NetBSD/doc/TODO.modules

/* $NetBSD: TODO.modules,v 1.22 2020/07/05 02:04:25 pgoyette Exp $ */

Some notes on the limitations of our current (as of 7.99.35) module
subsystem.  This list was triggered by an Email exchange between
christos and pgoyette.

 1. Builtin drivers can't depend on modularized drivers (the modularized
    drivers are attempted to load as builtins).

	The assumption is that dependencies are loaded before those
	modules which depend on them.  At load time, a module's
	undefined global symbols are resolved;  if any symbols can't
	be resolved, the load fails.  Similarly, if a module is
	included in (built-into) the kernel, all of its symbols must
	be resolvable by the linker, otherwise the link fails.

	There are ways around this (such as, having the parent
	module's initialization command recursively call the module
	load code), but they're often gross hacks.

	Another alternative (which is used by ppp) is to provide a
	"registration" mechanism for the "child" modules, and then when
	the need for a specific child module is encountered, use
	module_autoload() to load the child module.  Of course, this
	requires that the parent module know about all potentially
	loadable children.

 2. Currently, config(1) has no way to "no define" drivers
	XXX: I don't think this is true anymore. I think we can
	undefine drivers now, see MODULAR in amd64, which does
	no ath* and no select sppp*

 3. It is not always obvious by their names which drivers/options
    correspond to which modules.

 4. Right now critical drivers that would need to be pre-loaded (ffs,
    exec_elf64) are still built-in so that we don't need to alter the boot
    blocks to boot.

	This was a conscious decision by core@ some years ago.  It is
	not a requirement that ffs or exec_* be built-in.  The only
	requirement is that the root file-system's module must be
	available when the module subsystem is initialized, in order
	to load other modules.  This can be accomplished by having the
	boot loader "push" the module at boot time.  (It used to do
	this in all cases; currently the "push" only occurs if the
	booted filesystem is not ffs.)

 5. Not all parent bus drivers are capable of rescan, so some drivers
    just have to be built-in.

 6. Many (most?) drivers are not yet modularized

 7. There's currently no provisions for autoconfig to figure out which
    modules are needed, and thus to load the required modules.

	In the "normal" built-in world, autoconfigure can only ask
	existing drivers if they're willing to manage (ie, attach) a
	device.  Removing the built-in drivers tends to limit the
	availability of possible managers.  There's currently no
	mechanism for identifying and loading drivers based on what
	devices might be found.

 8. Even for existing modules, there are "surprise" dependencies with
    code that has not yet been modularized.

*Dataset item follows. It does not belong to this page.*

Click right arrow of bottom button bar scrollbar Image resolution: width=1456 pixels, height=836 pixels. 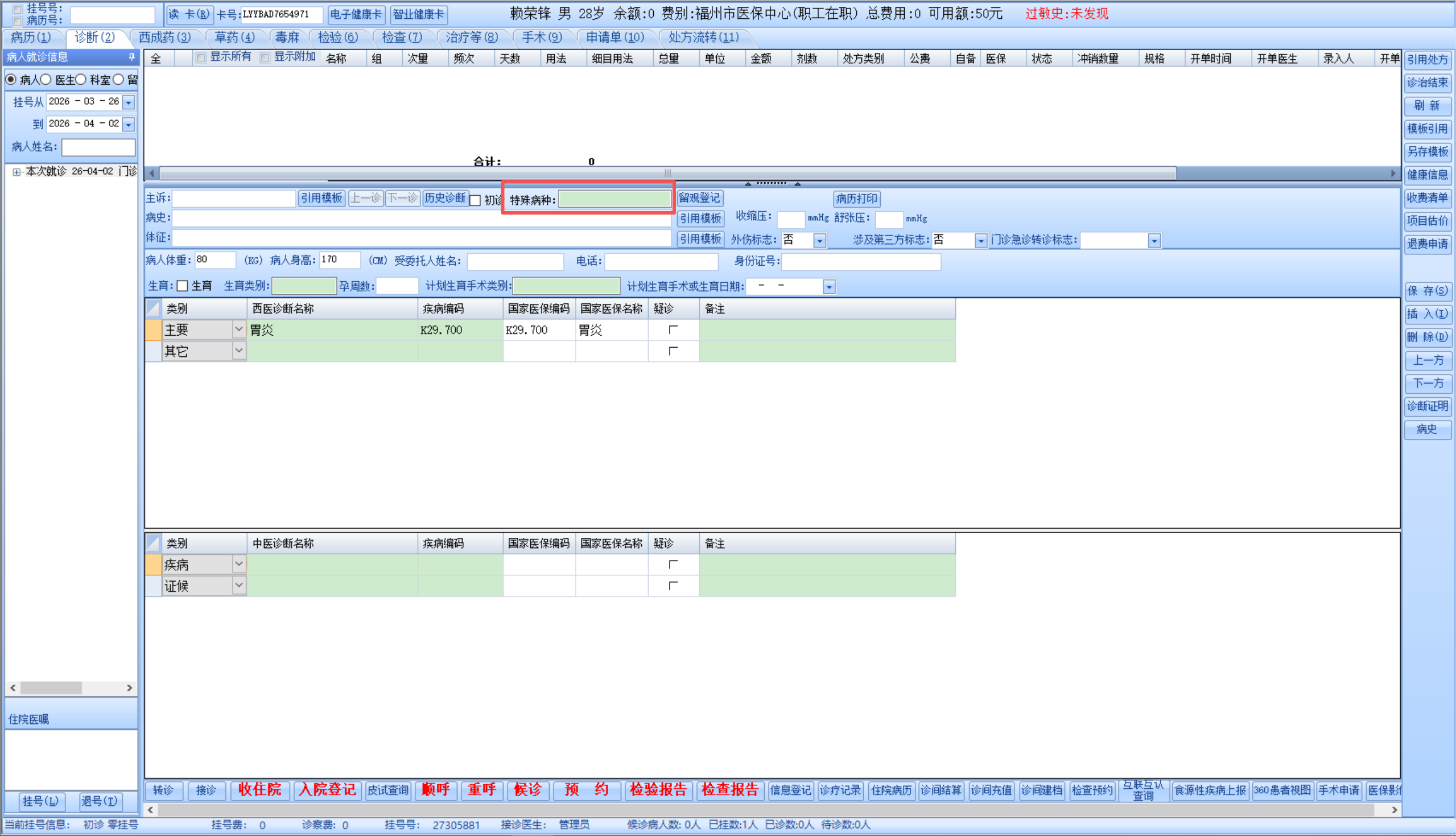pos(1394,810)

	For example, even though the bpf code has been modularized,
	there is some shared code in bpf_filter.c which is needed by
	both ipfilter and ppp.  ipf is already modularized, but ppp
	is not.  Thus, even though bpf_filter is modular, it MUST be
	included as a built-in module if you also have ppp in your
	configuration.

	Another example is sysmon_taskq module.  It is required by
	other parts of the sysmon subsystem, including the
	"sysmon_power" module.  Unfortunately, even though the
	sysmon_power code is modularized, it is referenced by the
	acpi code which has not been modularized.  Therefore, if your
	configuration has acpi, then you must include the "sysmon_power"
	module built-in the kernel.  And therefore you also need to
	have "sysmon_taskq" and "sysmon" built-in since "sysmon_power"
	rerefences them.

 9. As a corollary to #8 above, having dependencies on modules from code
    which has not been modularized makes it extremely difficult to test
    the module code adequately.  Testing of module code should include
    both testing-as-a-built-in module and testing-as-a-loaded-module, and
    all dependencies need to be identified.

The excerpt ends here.